Security Bank Corp., the seventh-largest lender in terms of assets, said Friday net income declined 13 percent in the first nine months to P6.7 billion from P7.7 billion in the same period last year, as it increased provisions for credit losses amid the global health crisis.
Security Bank said in a statement the net profit from January to September was driven by increases in net interest income and trading gains.
Total revenues climbed 66 percent to P40.2 billion from the same period last year. Excluding trading gains, total revenues grew 22 percent to P27.9 billion.

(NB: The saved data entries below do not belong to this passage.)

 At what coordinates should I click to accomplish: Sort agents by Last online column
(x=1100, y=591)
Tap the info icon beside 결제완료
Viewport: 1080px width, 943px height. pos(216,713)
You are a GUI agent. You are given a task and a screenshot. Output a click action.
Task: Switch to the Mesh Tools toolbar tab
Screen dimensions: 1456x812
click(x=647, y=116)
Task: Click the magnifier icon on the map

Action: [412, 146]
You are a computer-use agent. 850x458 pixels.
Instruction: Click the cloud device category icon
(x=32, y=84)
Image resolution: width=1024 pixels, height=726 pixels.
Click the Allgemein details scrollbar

It said net interest income grew 24 percent to P23.4 billion from a year earlier. Securities trading gains reached P12.4 billion, up from P1.4 billion a year ago. Service charges, fees and commissions amounted to P2.6 billion, down by 10 percent.
The cost-to-income ratio improved to 38.4 percent from 53.3 percent a year earlier.
“While revenues, margins, and capital are resilient, the bank has maintained proactive credit provisioning given economic challenges arising from the pandemic. We are prudently supporting our clients, continuing vigilance in managing risks, and investing in initiatives to fortify our services,” Security Bank president and chief executive Sanjiv Vohra said.
Meanwhile, Philippine Savings Bank, the thrift-banking arm of the Metrobank Group, said it booked net income of P1.33 billion in the first nine months. Gross revenues improved 23.9 percent to P13.3 billion, while net interest income increased by 27.6 percent to P10.4 billion.
Operating income, inclusive of net service fees and commission income, went up 11.9 percent to P2.8 billion on the back of higher trading and securities gains.
PSBank said it had total assets of P214.7 billion as of end-September. Net non-performing loan ratio reached 4 percent with total loans and receivables at P150.4 billion.
The bank said that to cushion the potential impact of the pandemic, it boosted its loan provisioning to P5.3 billion or three times higher than the same period last year. Capital position remained strong at P34.9 billion with total capital adequacy ratio and common equity tier 1 ratio at 18.6 percent and 17.7 percent respectively.
“PSBank continues to take a conservative stance on credit provisioning amid the present business landscape while leveraging on operating efficiencies and focusing on our digital transformation roadmap. We are proud to be rated PRS Aaa (corp.) by PhilRatings which signifies a strong and continuous confidence in our institution even during this challenging times,” PSBank president Jose Vicente Alde said.